Task prompt — Every record must be copied exactly. Leave nothing out.

● ● ● ● ●

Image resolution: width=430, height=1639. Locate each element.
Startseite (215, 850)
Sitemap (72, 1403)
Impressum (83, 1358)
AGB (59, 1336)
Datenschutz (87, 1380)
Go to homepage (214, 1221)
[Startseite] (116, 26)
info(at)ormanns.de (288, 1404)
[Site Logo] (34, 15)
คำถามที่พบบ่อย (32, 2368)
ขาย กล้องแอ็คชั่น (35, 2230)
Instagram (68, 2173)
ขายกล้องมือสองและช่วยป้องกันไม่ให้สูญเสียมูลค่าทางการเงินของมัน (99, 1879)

● ● ● ● ●

Solution to this exercise —
Image resolution: width=430, height=1639. Locate each element.
Startseite (215, 850)
Sitemap (72, 1403)
Impressum (83, 1358)
AGB (59, 1336)
Datenschutz (87, 1380)
Go to homepage (214, 1221)
[Startseite] (116, 26)
info(at)ormanns.de (288, 1404)
[Site Logo] (34, 15)
คำถามที่พบบ่อย (32, 2368)
ขาย กล้องแอ็คชั่น (35, 2230)
Instagram (68, 2173)
ขายกล้องมือสองและช่วยป้องกันไม่ให้สูญเสียมูลค่าทางการเงินของมัน (99, 1879)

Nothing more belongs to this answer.